Wednesday, December 2

Destiny: The Taken King gives life and takes over


(Note: This post first appeared on games.on.net. Unfortunately, they're offline as of 30 November, so I thought I'd rescue it.)
It’s strange to acknowledge my attachment to guns. Fictional guns, no less. This Tuesday night at 7pm, however, the moment I’d been dreading for about a month came to pass. My two most reliable tools got locked away in my vault in first person inventory space manager and MMO-lite, Destiny.
My Gjallahorn, the exotic (for those not in the know, the highest grade of rarity) rocket launcher that was key to undoing any end game enemy, was now ostensibly useless. An uncommon machine gun of the filthiest green was presented early on as a more powerful replacement. My Vision of Confluence, the lynchpin of loadouts that felled Crota, Atheon and Skolas, was now holding me back from cracking Destiny’s new missions and its latest mystery, the Light system.
The Light system was used in Year One to determine your character’s level after hitting the experience cap of level 20. Now, instead of being determined solely by your equipped armour, it now looks at everything your character wears, holds, or otherwise has fastened to them. The mystery is all the more vexing (haha! Destiny pun) now that you can earn experience again, up to the new cap of 40.
“This is going to hurt,” I said to myself as I stashed my redundant weapons. For Destiny, until now, was never about the characters, or the lore at large. It was about elusive loot, and the cruelty or, as was often the case with me, mercy doled out by a random number generator. Guns were adored more than quest givers, and they were written better than them too.
Until now that is.
Now, with the 2.0 update and a wealth of new missions, the focus is on the story. Everyone in the Tower is a lot more talkative, now that Dinklebot (RIP) is gone. Quests are being passed out faster than I can keep track of them, and after skipping from vendor to vendor, I find myself ready to care about Eris Morn, Cayde 6, and a whole bunch of others that had previously been consigned to giving brief thanks for retrieving items and/or turning in bounties as recently as two weeks ago.

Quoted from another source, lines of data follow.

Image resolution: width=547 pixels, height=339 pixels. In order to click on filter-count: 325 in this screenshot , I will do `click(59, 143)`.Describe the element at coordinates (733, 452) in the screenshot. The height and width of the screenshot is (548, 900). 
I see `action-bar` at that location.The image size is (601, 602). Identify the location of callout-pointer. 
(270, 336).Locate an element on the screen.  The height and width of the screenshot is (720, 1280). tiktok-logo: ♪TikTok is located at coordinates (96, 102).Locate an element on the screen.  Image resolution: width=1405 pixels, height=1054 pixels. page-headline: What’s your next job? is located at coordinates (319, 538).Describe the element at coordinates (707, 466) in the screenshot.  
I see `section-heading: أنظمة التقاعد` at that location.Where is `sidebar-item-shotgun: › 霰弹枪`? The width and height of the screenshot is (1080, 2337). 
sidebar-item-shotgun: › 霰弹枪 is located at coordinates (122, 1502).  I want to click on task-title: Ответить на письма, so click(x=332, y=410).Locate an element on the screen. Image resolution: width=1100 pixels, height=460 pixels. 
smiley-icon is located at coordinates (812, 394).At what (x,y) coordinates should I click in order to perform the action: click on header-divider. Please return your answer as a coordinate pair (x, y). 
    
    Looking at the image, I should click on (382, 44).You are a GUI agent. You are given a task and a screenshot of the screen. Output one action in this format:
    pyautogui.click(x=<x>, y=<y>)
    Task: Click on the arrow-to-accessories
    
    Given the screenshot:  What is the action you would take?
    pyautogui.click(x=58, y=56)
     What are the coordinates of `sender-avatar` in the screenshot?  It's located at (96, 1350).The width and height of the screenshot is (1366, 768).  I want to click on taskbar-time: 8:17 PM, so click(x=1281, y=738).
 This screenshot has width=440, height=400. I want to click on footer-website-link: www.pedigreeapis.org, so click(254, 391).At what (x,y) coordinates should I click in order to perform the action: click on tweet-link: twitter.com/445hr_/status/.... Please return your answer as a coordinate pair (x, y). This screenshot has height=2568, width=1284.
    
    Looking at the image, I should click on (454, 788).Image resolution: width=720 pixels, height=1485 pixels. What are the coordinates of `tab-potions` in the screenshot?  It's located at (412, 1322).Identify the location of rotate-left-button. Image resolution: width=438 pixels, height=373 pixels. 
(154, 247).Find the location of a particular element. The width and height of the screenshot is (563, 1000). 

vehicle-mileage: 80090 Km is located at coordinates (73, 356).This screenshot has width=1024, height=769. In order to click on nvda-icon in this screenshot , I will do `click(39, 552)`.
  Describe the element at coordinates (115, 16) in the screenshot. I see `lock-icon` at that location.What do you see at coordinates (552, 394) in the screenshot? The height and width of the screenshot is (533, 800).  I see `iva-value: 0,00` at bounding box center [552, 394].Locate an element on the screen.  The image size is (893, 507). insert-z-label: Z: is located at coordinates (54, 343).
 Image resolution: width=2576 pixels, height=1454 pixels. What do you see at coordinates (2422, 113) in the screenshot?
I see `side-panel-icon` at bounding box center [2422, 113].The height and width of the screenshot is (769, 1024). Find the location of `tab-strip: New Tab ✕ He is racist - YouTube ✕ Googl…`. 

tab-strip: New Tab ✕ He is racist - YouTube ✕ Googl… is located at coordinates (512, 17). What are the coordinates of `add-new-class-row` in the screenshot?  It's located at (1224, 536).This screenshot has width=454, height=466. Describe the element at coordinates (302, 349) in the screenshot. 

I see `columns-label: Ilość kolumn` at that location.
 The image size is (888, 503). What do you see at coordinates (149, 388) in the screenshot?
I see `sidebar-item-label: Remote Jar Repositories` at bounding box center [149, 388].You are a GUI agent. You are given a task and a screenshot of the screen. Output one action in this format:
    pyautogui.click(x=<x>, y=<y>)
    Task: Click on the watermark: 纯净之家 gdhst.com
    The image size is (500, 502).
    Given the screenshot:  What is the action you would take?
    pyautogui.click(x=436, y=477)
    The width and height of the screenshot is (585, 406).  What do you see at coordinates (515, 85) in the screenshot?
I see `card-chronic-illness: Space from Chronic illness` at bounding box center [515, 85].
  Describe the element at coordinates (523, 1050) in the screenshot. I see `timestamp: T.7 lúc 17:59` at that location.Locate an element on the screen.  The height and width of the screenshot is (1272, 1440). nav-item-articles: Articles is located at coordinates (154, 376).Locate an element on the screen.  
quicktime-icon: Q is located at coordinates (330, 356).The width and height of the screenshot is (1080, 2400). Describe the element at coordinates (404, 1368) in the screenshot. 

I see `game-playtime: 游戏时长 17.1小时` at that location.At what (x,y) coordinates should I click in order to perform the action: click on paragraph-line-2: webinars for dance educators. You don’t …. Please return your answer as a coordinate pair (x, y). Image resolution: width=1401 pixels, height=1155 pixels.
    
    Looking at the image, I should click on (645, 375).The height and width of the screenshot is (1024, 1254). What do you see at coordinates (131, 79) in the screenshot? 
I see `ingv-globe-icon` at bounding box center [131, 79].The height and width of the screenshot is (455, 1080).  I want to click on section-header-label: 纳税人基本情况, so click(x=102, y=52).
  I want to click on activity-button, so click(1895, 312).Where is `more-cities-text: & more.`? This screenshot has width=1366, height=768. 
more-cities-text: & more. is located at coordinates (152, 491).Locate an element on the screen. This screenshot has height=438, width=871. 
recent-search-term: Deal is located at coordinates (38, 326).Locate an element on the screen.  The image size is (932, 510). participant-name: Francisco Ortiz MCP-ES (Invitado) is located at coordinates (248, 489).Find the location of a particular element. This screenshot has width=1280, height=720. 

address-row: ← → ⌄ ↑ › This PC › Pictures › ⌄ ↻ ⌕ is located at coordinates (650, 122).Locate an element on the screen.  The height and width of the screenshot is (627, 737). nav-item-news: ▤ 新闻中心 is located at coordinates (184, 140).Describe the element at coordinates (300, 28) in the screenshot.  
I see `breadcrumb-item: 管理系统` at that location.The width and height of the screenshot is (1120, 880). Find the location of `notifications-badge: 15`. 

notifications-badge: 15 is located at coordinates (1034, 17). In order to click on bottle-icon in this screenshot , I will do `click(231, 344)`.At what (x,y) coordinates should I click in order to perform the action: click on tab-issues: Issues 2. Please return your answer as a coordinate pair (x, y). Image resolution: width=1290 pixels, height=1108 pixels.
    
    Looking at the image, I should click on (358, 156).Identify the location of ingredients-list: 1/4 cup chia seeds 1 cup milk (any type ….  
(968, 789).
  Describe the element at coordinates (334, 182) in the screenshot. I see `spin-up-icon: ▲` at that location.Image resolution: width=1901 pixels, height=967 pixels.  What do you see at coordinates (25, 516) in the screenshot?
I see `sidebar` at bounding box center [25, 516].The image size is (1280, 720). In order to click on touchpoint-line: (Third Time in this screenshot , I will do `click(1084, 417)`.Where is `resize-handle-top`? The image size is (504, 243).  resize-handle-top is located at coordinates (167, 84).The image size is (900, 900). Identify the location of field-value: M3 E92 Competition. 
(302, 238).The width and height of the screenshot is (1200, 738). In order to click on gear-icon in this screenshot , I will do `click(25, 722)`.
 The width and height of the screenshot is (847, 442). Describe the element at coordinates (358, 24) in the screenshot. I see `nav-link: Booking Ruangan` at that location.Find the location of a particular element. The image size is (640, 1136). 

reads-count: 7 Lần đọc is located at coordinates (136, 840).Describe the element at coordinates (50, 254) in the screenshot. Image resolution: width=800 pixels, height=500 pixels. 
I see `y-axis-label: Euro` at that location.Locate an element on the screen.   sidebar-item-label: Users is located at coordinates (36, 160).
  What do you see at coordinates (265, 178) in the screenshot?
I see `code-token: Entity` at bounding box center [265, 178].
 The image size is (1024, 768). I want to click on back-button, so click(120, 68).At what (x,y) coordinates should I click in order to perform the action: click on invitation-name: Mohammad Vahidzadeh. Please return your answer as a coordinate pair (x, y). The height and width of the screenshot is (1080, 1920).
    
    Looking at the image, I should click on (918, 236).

Where the campaign from the last expansion, The House of Wolves, felt like a set of mirror tracks, the fight against Crota’s absent father Oryx offers up something never before seen inDestiny: life. The cast doesn’t just stand still and deliver lines of dialogue, they emote, they gesticulate, and rebel, and they act as more than glorified mailboxes.
destiny the taken king
Sure, the whole revenge plot that’s the crux (another pun!) of the single player experience, is unabashed in its silliness, it’s still more compelling than find the garden. You know, the black one that’s teeming with deathbots.
The new environment, the interior of Oryx’s Dreadnaught, appears to be packed with secrets, and has just enough variety in terms of the colour palette to be considered more than Crota’s End 2: Daddy Issues. I haven’t done too much exploring just yet, but once I get my Light shining I’ll be digging deeper.
I’ve fought hundreds of Taken (be prepared to hear and read that word a lot), and they’re not just garden variety Fallen, Hive, Vex and Cabal with twitchy animations. The enemies that Oryx repurposes are a lethal mix of the old and the new, and they’ve been injected throughout old activities, and the new campaign to catch veteran players off guard. Their attacks and abilities mimic some Guardian supers (like the Titan’s bubble shield, for example), while some are altogether new (like the Taken Captain’s very large, blinding projectile shot).
About five hours in and I feel like I’m barely scratching the surface. Even at level 40 (the return to experience levelling feels superfluous), I’m not ready for end game activities like Daily Heroic (higher difficulty level with damage modifiers) story missions, and can’t even imagine what a Nightfall strike (3 player coop missions) would be like at this point. I’ve got some shooting to do.
Copy of The Taken King purchased at the reviewer’s own expense.